= Ralph Frese =

Ralph Frese (1926-2012) was an American canoe maker and conservationist Known as "Mr. Canoe", he was known for promoting conservation and canoeing, building historic replica canoes (including large ones), and starting canoeing and conservation organizations and events. He was known as "Mr. Canoe". Frese was also a fourth-generation blacksmith, operating in a building next to his Chicagoland Canoe Base store in Chicago and was said to probably have been the last blacksmith working in Chicago.

==Life==

In a 2008 interview, Frese told the Chicago Tribune that his "first boat was a canvas kayak he bought for $15 when he was 14 years old. From then on, he spent time paddling Chicago-area rivers and extolling the virtues of riverbank wilderness."

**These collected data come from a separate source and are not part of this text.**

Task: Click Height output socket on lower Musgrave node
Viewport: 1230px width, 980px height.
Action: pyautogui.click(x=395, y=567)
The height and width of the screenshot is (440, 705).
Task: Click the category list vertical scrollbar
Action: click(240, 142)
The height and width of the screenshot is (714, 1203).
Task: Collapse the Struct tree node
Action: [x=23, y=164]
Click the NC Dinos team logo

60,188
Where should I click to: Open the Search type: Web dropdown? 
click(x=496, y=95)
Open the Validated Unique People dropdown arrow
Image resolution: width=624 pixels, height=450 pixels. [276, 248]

In the early 1950s, Frese founded the Illinois Paddling Council. In the 1950s Frese began building canoes.

He started the (Chicago area) Des Plaines River Marathon in 1958. Now called the DesPlaines River Canoe & Kayak Marathon, it is the second oldest continuously held canoe race in the United States."

Ralph was a founding board member and lifelong supporter of the Chicago Maritime Society and supportive of its efforts to build the Chicago Maritime Museum to fully tell Chicago maritime history.

He also started the (Chicago area) New Year's Day Canoe Paddle which was in its 27th year as of 2012.

He built replica Birch bark canoes out of fiberglass, including for Voyageurs National Park. Bill Derrah said that he met a person in Mississippi who built large canoes for the Mississippi River who learned how to build them from Frese. John Ruskey of Clarksdale Mississippi is building 30 foot Voyager style canoes based on a design he was given by Frese.

Frese's lifelong work served as the inspiration for the 2018 documentary Mr. Canoe, which made its debut on January 26, 2018. The Chicago Maritime Museum, which screened the documentary, describes it as "the incredible story of Ralph Frese, the inspirational Instigator behind countless canoe journeys through the heart of the country. Experience the inside story from his many canoe disciples, Including the epic 3,000 mile historic journey from Montreal to New Orleans. Ralph was a Chicagoan, an American, but above all he embodied the name he was known as around the world: Mr. Canoe."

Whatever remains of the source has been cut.